- Anthony Rodgers, professor of global health, Faculty of Medicine, University of New South Wales, Sydney,
- Richard Smith, chair, UK Health Alliance on Climate Change, London
There have been two landmarks in 2023 for the polypill: one momentous, the other sobering. The momentous event is the inclusion—after several attempts—of polypills for high risk primary and secondary prevention of cardiovascular disease in the World Health Organization (WHO) List of Essential Medicines.1 This is important as more than 90% of people in the world with cardiovascular disease still don’t receive the antiplatelet, statin, and blood pressure lowering medicines that evidence showed to be effective over 30 years ago.2 Availability and affordability are particular challenges in low and middle income countries, where most people with cardiovascular disease live.23 Cardiovascular disease caused 393 million lost healthy life years in 2019—15% of total global disease burden—compared with 312 million (12% of total) 20 years earlier.4 Most premature deaths can be prevented with access to essential cardiovascular medicines.5
The second landmark is the 20 year anniversary of the seminal “polypill papers” in The BMJ, which brought the concept to widespread attention.678 In an edition hailed by one of the authors (RS) “as the most important for 50 years,” not only was use recommended for people with vascular disease, but also for all people aged over 55, with the aim of more than halving cardiovascular events. It is even longer since the WHO Wellcome meeting indicated it “could take five years or more” to develop an aspirin, statin, blood pressure combination to help improve essential medicine access.9 Unfortunately, clinical trials took much longer than expected to complete because research grants for the trials were slow to appear, small, and uncoordinated between countries. Nevertheless, the evidence largely supports the estimates made in the original papers in terms of benefits of joint treatment with aspirin, statin, and blood pressure lowering 1011 and shows the polypill to be more effective than “usual treatment.”10 Side effects are consistent with those expected from the component medicines and comfortably exceeded by benefits in patients at high risk.10
The main reason that the polypill is still not widely available is market failure. Current sets of market incentives encourage industry to take high risk bets of hundreds of millions, if not billions of dollars to launch new chemical entities, which are inevitably expensive and strain the budgets of health systems. But there is little incentive for companies to make lower risk investments of tens of millions of dollars to develop established medicines, even when potential benefits to public health are huge.12 This remains a major issue in many therapeutic areas. Market failure for neglected tropical diseases is a familiar problem, and the situation with the polypill shows it exists for non-communicable diseases as well.
The polypill has also exposed a fault line in medicine, both in practice and regulation: where the perfect is the enemy of the possible. Prescribing experts have criticised polypills, holding tightly to the concept that there is an optimal set of drugs and doses for every person, that can be reliably determined and implemented. In practice most patients miss out entirely drugs in one or more recommended classes in the long term. Regulators have been similarly impractical: still the only option for approval in Europe is “substitution” for people already taking all component drugs at the same doses. This defines a set of people both small in number and with little unmet need.

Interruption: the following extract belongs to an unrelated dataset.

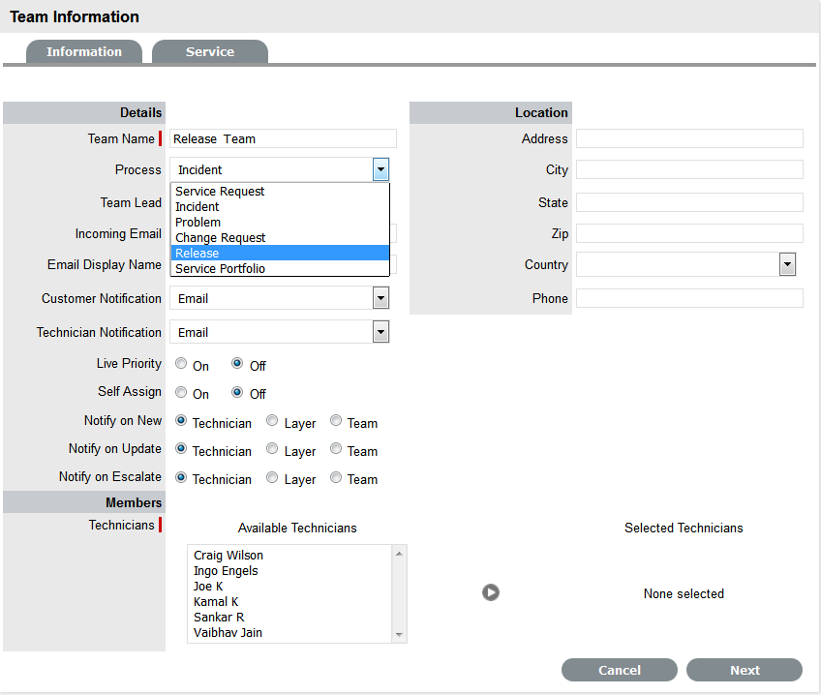The image size is (821, 695).
Task: Click the Cancel button
Action: click(x=620, y=670)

Despite these challenges, some polypills have finally been developed and launched. Several were launched in India, and thanks largely to the public-private partnership with Centro Nacional de Investigaciones Cardiovasculares and Ferrer, a polypill containing ramipril, atorvastatin, and aspirin has been launched in 26 countries worldwide.10 An application to include fixed dose combinations in the WHO Model List of Essential Medicines for high risk primary and secondary prevention of atherosclerotic cardiovascular diseases in adults summarises the evidence that supports the effectiveness and safety of the polypill.10 Yet the goal of providing easily available, affordable polypills in low and middle income countries is still far off, although inclusion in the WHO List of Essential Medicines could make a big difference.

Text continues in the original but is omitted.